Sus últimos meses se asemejaban a una batalla espiritual en que parecía querer ofrecerle al Cielo, en vigilias, oraciones y sufrimientos de los más diversos órdenes, todo lo que estuviera a su alcance, sin ceder jamás al desaliento. Mientras sus ojos carnales se iban cerrando a este mundo, su espíritu experimentó una elevación sin precedentes, evidenciada en la sublimación de su trato tanto con las realidades sobrenaturales como con sus circunstantes.
Al fin y al cabo, al no tener nada más que ofrecer sino su propia vida, Mons. João pronunció serenamente su consumatum est para, después de personalizar de alguna manera los dolores de la Esposa Mística de Cristo en la tierra, unirse por entero al Salvador en la eternidad.
Corredentor con Cristo
Bien podría decir con San Pablo: «Completo en mi carne lo que falta a los padecimientos de Cristo, en favor de su cuerpo que es la Iglesia» (Col 1, 24). De hecho, en los padecimientos sufridos con tanto amor y generosidad por nuestro fundador, hemos visto cumplidas las palabras de un eminente teólogo contemporáneo al comentar esa osada —¡y cuan real!— afirmación del Apóstol: «Nosotros podemos utilizar nuestros sufrimientos poniéndolos al servicio de la obra redentora de Cristo. […] Podemos y debemos ser corredentores con Cristo».7
Sus últimos meses fueron una batalla espiritual en donde le ofrecía al Cielo todo cuanto estuviera a su alcance, hasta el momento en que, habiendo sorbido enteramente el cáliz del dolor, entregó su propia vida
Los sufrimientos de Mons.

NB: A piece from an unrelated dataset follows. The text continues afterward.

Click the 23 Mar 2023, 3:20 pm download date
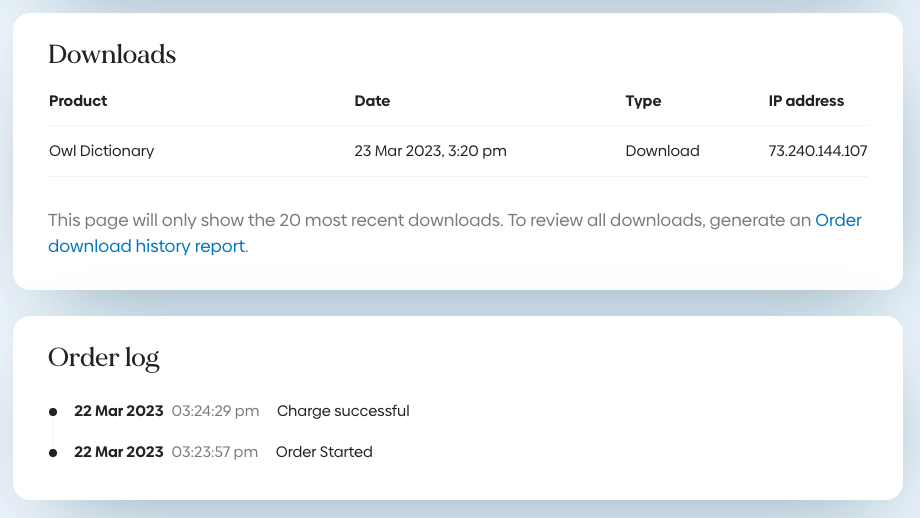This screenshot has height=518, width=920. coord(430,152)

João, unidos a aquellos de valor infinito de la divina Víctima del Gólgota, conquistarán frutos de gracia a lo largo de los siglos y perpetuarán su presencia por medio de su legado, de sus hijos y de su acción en las almas y en los acontecimientos.
Ojalá quienes se beneficien de este ofrecimiento estimen el alto precio que se pagó por ellos, pues cuando la santidad parecía extinta de la tierra, hubo un varón que hizo del ideal de perfección divina propuesto por Jesús (cf. Mt 5, 48) su meta; cuando los hombres pisoteaban la ley de Dios, hundiéndose en el fango de los placeres ilícitos, alguien sufría por ellos sin que lo supieran; cuando la Barca de Pedro se veía amenazada por la peor tempestad de su historia, los dolores de un justo se convirtieron en prenda, ante el Padre, de su victoria.

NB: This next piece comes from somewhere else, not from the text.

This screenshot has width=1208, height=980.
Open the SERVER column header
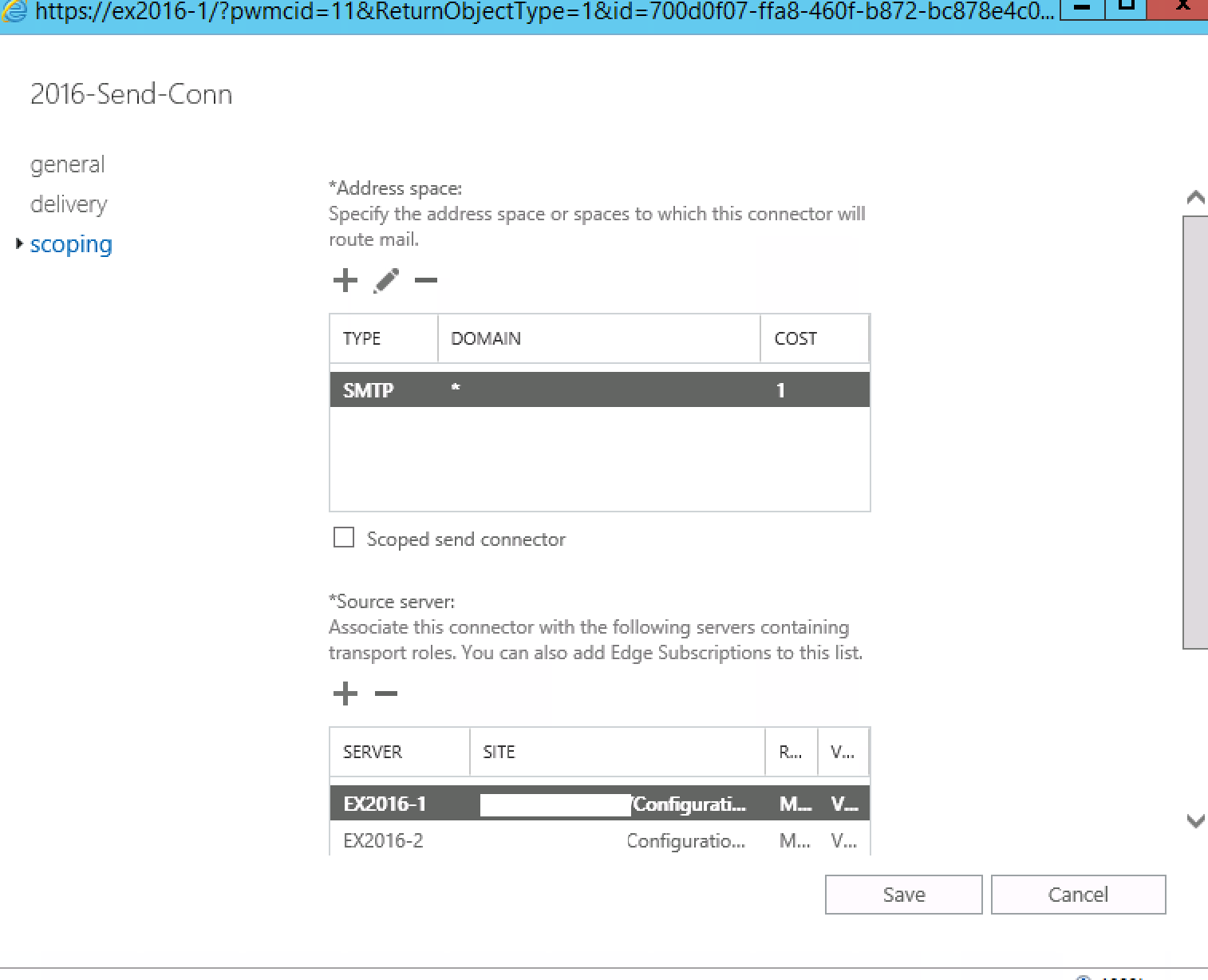click(x=372, y=751)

La Iglesia nació cuando la sangre brotó del costado abierto de Cristo en la cruz, se expandió a través de la sangre de los mártires, y hasta el fin del mundo la sangre será la única garantía del triunfo de la esposa del Cordero sin mancha, del León de Judá. ◊
Notas
1 CLÁ DIAS, EP, João Scognamiglio. Carta al Dr. Plinio, 15/3/1995.
2 Idem, ibid.
3 CORRÊA DE OLIVEIRA, Plinio. Conferencia. São Paulo, 26/4/1995.

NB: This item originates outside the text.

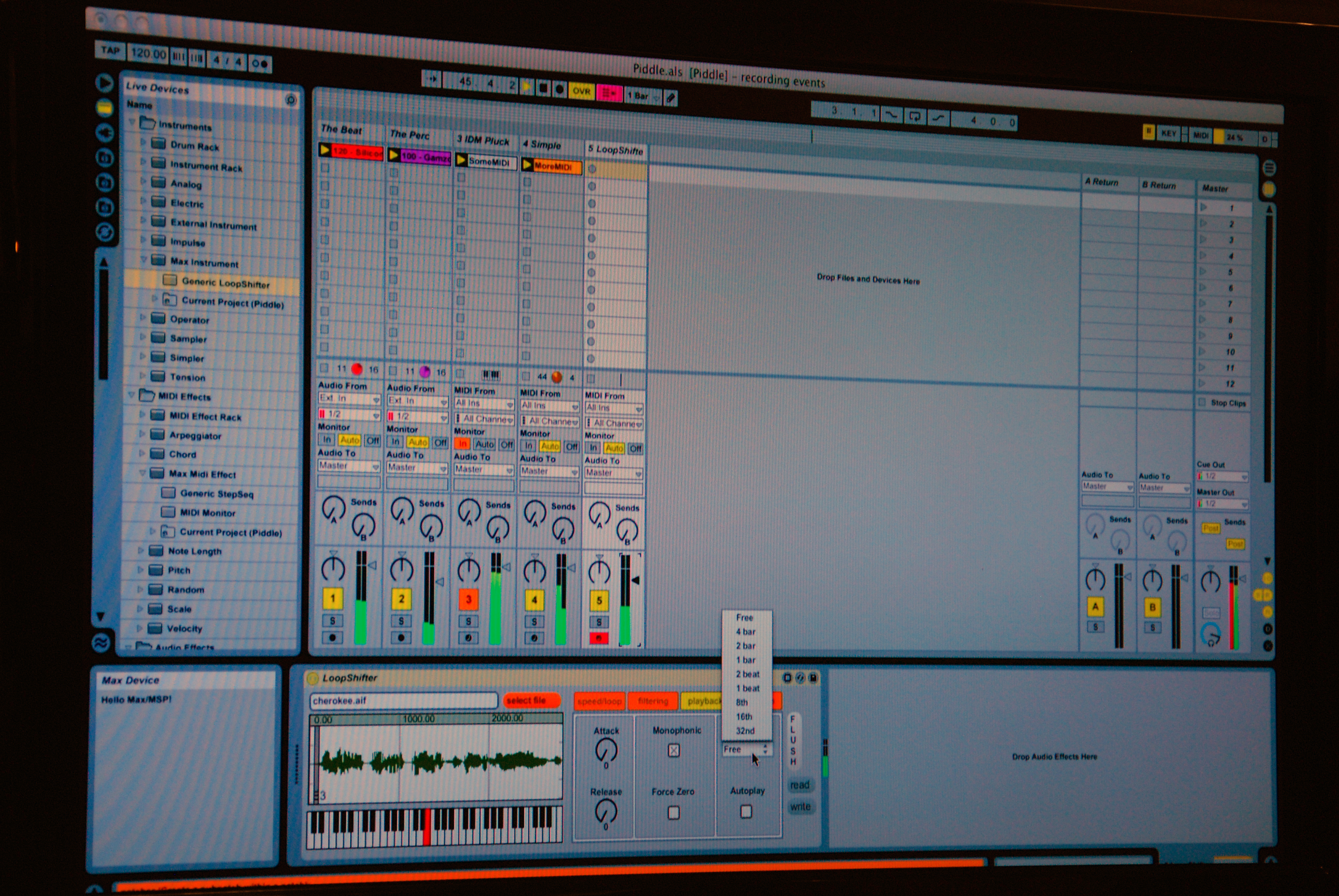Viewport: 1339px width, 896px height.
Task: Click the TAP tempo button
Action: 110,50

4 GARRIGOU-LAGRANGE, OP, Réginald. El Salvador y su amor por nosotros. Madrid: Rialp, 1977, p. 380.
5 SANTO TOMÁS DE AQUINO. Commento al Libro di Giobbe, c. I. Bologna: Studio Domenicano, 1995, p. 38.
6 GARRIGOU-LAGRANGE, op. cit, p. 492.
7 ROYO MARÍN, OP, Antonio. Jesucristo y la vida cristiana. Madrid: BAC, 1961, pp. 575-576.